Eyüp Sultan Sosyal Bilimler Enstitüsü, akademik dünyada ve düşünce alanında, ancak atalarımızdan tevarüs ettiğimiz böyle bir İslami duruşla, vahyi esas alan bir tavır alınması sonucu, söz konusu Batılı kuram ve kavramlara karşı tevhidi refleksin diri tutulabileceğini mümkün görmektedir. Bunun sağlanması ile de, hakim medeniyetin sosyal bilim anlayışına bağımlı olarak sadece onun konuşturmak istediklerini değil, özgün medeniyet, irfan ve zihniyet dünyamızı yansıtan sosyal bilim anlayışına göre konuşmak istediklerimizi, kendi anlam dünyamızın diliyle gerçekleştirilmesi muhtemel gözükmektedir. Eyüp Sultan Sosyal Bilimler Enstitüsü’nün bu amacının gerçekleşebilmesi için öncelikle çalışmalarda eleştirilen Batılı sosyal bilim anlayışının temel öncüllerine (paradigmalarına) değinilen açıklamalara gerek duyulmaktadır. Böylece bir yandan da bilimsel incelemelerdeki metodik yöntem açıklamaları yapılarak sosyal bilimlerin konuları derinleştirilmek istenmektedir.

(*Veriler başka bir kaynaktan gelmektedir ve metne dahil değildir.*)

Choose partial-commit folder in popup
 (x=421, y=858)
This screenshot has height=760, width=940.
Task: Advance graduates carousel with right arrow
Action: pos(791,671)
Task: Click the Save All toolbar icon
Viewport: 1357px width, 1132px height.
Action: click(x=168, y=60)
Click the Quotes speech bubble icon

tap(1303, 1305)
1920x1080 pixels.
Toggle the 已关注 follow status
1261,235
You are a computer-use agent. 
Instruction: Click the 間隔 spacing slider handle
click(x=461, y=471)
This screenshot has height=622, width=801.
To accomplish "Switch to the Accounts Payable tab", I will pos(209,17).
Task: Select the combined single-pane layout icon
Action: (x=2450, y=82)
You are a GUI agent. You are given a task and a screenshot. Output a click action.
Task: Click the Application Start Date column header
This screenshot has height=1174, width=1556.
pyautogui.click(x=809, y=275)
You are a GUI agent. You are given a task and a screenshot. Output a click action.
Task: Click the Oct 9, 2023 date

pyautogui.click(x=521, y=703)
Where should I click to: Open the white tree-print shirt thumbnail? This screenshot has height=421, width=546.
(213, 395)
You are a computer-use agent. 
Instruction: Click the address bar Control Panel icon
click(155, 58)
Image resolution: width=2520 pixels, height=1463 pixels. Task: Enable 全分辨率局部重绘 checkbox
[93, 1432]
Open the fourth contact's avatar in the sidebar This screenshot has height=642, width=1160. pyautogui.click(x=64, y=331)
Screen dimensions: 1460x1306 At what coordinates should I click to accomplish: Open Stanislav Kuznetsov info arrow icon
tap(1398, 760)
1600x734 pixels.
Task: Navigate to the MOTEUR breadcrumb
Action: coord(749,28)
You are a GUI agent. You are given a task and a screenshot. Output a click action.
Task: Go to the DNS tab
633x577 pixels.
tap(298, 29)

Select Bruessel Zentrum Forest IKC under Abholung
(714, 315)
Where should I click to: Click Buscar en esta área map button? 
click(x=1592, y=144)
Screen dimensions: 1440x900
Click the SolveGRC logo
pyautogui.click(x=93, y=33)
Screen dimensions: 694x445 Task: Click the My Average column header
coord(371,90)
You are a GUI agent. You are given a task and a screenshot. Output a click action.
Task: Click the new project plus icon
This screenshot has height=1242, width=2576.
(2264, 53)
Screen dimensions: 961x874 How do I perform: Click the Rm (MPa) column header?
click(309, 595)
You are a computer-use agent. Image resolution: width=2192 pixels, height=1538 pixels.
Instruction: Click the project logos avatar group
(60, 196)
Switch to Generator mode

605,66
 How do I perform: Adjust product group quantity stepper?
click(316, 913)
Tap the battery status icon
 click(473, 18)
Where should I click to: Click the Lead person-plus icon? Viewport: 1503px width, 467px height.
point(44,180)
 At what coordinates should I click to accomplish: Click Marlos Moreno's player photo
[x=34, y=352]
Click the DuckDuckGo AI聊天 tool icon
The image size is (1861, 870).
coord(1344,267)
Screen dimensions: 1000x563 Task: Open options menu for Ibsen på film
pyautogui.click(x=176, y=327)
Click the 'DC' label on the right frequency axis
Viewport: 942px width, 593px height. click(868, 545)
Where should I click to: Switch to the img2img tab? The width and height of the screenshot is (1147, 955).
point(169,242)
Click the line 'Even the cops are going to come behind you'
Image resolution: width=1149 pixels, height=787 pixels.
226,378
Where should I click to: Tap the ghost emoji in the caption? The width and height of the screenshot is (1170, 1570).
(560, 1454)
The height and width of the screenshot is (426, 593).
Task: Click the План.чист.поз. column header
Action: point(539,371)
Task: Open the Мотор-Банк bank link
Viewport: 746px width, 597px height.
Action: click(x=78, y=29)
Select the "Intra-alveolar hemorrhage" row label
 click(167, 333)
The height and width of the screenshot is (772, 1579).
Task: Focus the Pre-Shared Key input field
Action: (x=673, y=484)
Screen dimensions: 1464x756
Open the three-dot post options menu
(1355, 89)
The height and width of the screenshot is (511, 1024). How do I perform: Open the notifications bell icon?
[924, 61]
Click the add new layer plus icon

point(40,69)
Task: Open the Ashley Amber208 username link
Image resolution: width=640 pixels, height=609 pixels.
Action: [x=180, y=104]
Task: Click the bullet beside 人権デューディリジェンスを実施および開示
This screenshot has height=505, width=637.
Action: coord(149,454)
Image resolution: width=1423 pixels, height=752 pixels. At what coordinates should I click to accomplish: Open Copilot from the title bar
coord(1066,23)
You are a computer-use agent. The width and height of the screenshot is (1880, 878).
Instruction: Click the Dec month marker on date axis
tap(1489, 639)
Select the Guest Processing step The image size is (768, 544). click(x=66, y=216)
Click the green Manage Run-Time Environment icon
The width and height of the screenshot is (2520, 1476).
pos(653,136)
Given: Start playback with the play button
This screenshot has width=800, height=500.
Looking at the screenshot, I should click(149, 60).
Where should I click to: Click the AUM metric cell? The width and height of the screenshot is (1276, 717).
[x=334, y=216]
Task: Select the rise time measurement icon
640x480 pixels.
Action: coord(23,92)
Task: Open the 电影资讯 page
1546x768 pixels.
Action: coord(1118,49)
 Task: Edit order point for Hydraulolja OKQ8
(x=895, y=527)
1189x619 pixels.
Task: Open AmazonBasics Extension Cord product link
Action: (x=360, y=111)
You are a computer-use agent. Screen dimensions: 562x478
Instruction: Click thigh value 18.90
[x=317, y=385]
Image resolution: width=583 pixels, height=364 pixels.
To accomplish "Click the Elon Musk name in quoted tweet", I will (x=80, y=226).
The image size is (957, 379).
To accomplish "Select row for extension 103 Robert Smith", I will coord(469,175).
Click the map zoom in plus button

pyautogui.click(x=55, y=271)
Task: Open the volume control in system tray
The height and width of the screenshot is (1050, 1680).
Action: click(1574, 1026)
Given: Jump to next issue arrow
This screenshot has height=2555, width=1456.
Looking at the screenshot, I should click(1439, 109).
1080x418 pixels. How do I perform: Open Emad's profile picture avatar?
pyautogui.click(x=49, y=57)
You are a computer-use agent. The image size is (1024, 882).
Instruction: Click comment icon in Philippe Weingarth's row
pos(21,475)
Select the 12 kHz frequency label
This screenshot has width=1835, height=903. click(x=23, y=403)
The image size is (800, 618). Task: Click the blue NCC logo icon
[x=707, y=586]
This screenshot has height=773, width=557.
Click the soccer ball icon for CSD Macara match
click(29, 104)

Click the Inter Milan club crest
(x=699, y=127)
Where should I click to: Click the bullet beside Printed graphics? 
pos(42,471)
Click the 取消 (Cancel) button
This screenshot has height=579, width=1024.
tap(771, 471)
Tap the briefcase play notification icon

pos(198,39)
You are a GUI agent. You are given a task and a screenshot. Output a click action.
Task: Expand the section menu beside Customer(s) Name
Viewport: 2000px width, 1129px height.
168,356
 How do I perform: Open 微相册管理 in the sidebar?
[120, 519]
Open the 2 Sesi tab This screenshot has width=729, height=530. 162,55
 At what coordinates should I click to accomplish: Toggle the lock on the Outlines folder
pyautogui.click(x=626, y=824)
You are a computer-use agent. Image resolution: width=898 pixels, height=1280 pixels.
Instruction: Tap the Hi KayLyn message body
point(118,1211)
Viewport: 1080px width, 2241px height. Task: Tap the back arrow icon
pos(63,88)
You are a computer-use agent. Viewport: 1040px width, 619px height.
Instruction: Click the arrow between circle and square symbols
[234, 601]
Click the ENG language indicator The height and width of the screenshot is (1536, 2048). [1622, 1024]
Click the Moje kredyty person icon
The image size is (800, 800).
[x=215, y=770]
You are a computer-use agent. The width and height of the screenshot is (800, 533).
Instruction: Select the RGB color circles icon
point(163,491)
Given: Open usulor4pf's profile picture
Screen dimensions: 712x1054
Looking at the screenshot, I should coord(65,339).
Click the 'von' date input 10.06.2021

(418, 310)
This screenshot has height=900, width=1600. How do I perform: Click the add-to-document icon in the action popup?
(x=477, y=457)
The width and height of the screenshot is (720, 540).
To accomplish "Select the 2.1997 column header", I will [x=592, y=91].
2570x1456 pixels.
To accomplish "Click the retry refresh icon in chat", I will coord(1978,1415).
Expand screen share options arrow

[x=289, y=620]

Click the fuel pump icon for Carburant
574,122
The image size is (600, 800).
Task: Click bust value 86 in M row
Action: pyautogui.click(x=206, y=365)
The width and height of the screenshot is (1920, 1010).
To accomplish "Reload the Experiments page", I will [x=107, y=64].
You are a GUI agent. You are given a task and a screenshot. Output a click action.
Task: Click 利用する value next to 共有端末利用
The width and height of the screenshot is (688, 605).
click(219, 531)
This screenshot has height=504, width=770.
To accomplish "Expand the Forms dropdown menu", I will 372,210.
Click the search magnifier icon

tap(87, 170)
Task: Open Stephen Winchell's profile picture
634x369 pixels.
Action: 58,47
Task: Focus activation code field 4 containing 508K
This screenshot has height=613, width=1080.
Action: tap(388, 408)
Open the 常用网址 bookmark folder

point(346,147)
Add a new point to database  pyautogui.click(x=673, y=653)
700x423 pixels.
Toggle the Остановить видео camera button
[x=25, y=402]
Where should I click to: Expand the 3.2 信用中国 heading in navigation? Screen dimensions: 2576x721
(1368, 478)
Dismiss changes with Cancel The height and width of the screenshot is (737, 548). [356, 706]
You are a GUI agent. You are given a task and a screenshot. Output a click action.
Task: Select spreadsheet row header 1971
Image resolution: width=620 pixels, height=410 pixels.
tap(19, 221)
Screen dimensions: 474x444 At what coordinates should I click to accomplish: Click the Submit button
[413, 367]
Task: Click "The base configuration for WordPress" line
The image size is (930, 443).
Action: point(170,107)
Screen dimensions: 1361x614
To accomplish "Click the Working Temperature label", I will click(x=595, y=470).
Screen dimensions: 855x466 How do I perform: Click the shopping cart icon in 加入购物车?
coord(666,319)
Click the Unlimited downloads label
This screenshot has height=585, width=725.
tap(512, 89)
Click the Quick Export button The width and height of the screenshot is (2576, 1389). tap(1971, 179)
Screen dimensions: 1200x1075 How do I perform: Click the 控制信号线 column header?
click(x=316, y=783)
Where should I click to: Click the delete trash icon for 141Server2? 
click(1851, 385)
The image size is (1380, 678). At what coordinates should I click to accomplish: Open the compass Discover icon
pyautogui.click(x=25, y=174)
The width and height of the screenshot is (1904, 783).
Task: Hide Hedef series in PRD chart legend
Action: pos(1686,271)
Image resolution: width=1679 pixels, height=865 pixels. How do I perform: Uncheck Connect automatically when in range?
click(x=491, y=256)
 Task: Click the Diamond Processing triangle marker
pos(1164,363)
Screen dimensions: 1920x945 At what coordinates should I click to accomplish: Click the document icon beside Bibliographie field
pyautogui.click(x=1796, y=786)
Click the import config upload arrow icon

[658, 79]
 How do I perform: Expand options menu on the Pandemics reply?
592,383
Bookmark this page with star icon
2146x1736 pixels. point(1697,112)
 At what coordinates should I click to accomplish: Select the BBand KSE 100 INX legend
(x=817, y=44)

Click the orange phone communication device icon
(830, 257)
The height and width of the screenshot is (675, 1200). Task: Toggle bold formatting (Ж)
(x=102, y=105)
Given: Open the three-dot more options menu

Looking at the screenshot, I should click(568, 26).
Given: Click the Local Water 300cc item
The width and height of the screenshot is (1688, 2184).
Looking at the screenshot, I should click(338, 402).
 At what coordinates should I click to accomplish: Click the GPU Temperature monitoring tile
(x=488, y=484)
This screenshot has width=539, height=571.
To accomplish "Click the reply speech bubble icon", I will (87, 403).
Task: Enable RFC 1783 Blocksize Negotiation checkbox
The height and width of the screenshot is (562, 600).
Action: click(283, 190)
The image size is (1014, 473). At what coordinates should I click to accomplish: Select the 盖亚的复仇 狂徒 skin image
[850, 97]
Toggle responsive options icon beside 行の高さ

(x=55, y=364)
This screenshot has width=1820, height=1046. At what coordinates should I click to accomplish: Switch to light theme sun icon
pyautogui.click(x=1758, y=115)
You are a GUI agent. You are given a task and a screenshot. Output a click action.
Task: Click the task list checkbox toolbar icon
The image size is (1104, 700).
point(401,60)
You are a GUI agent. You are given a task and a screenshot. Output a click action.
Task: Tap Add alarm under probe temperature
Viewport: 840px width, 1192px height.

Eyüp Sultan Sosyal Bilimler Enstitüsü’nün öncülüğünü yapacağı bu yaklaşım ve savunduğu İslami sosyal bilim anlayışı, Batı uygarlığının toplum görüşünün ve onun sosyal bilim anlayışının da, günümüzdeki yaşanan finans kapital krizini de, bu çerçevede değerlendirmeye yönlendirmesi amaçlanmaktadır.